▼

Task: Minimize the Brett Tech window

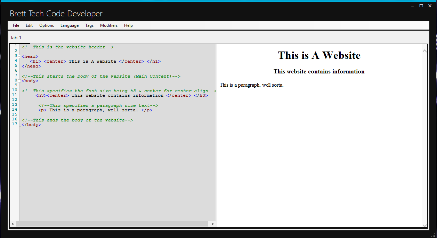Action: (x=413, y=6)
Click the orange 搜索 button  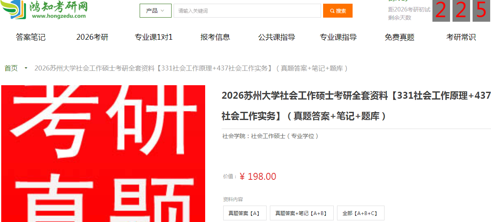coord(338,11)
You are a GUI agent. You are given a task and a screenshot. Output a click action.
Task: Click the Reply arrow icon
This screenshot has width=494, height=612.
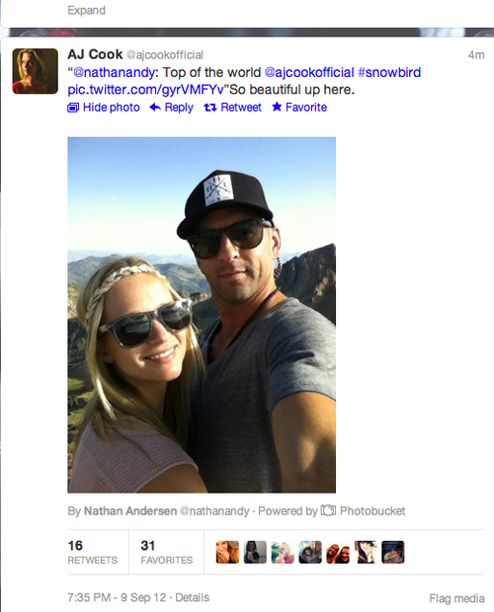[x=155, y=107]
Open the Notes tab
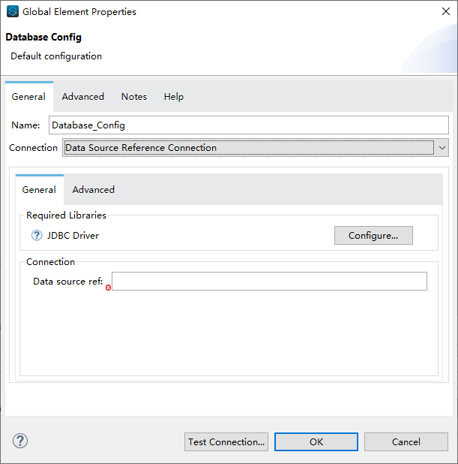The height and width of the screenshot is (464, 458). (134, 97)
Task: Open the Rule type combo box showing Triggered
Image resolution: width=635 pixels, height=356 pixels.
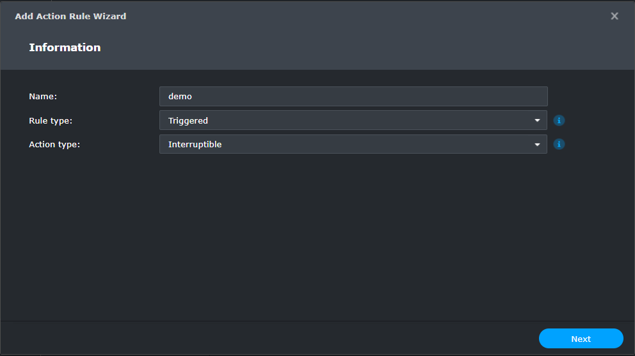Action: tap(353, 120)
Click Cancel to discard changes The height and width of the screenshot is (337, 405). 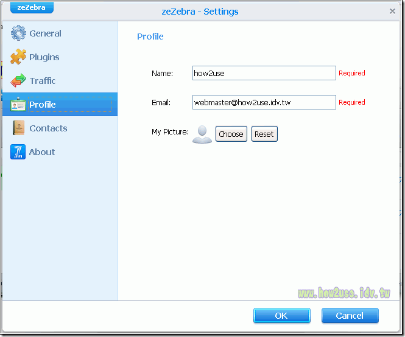click(x=350, y=316)
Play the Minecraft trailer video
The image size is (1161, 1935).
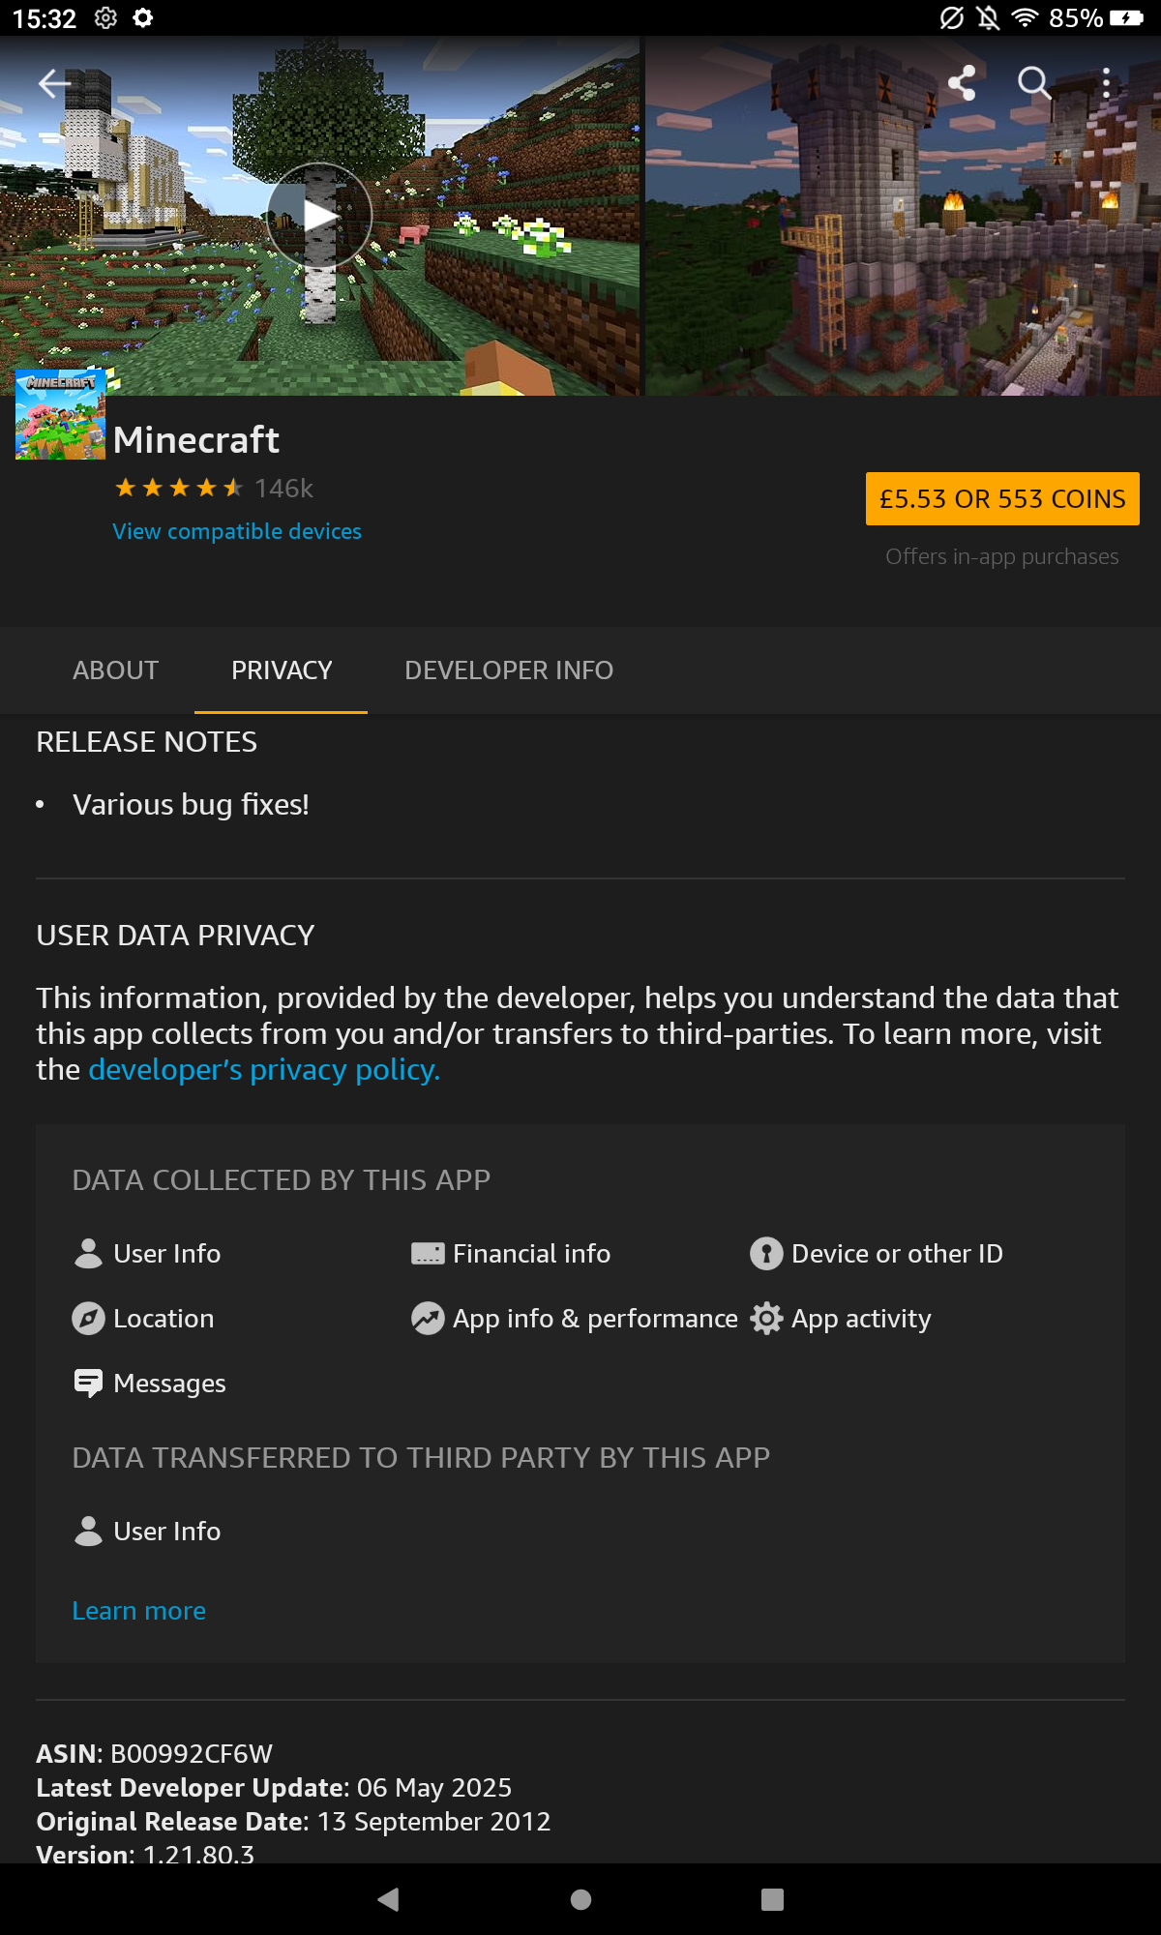[319, 215]
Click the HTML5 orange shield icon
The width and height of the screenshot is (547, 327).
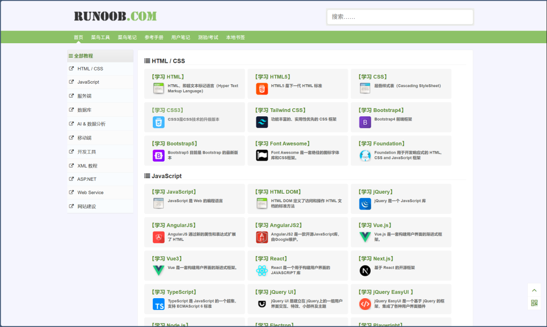(262, 89)
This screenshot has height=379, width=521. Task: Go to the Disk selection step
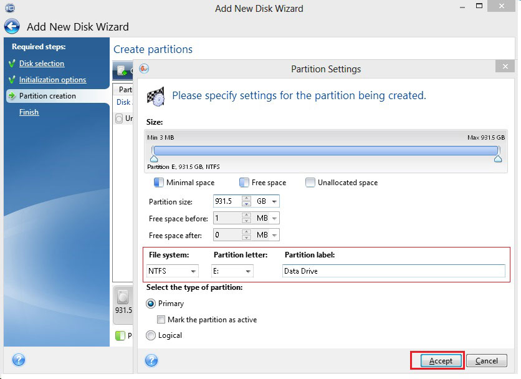tap(41, 64)
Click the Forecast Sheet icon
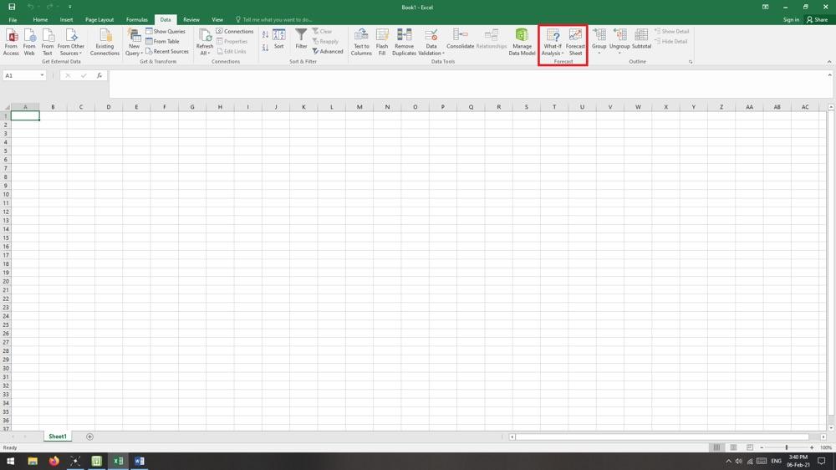The width and height of the screenshot is (836, 470). 575,42
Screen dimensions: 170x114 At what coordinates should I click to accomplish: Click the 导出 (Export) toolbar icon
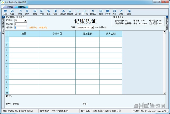point(55,12)
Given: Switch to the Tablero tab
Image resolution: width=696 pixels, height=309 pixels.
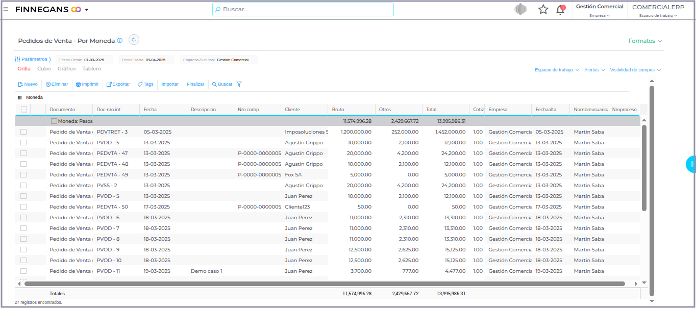Looking at the screenshot, I should coord(92,69).

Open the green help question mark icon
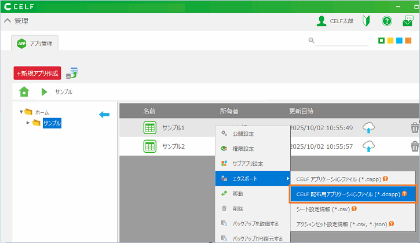(387, 21)
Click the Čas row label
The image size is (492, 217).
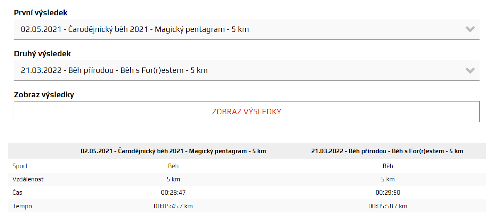tap(18, 193)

▲

→ **PROBLEM TO SOLVE**
Take the line that contains "Given: Switch to the Tablero tab" and every line after it down to the last line of the entries above, and output them exactly, with nothing else and no pictures.

→ **EXPECTED OUTPUT**
Given: Switch to the Tablero tab
Image resolution: width=696 pixels, height=309 pixels.
Looking at the screenshot, I should coord(92,69).

Open the green help question mark icon
(387, 21)
Click the Čas row label
The image size is (492, 217).
tap(18, 193)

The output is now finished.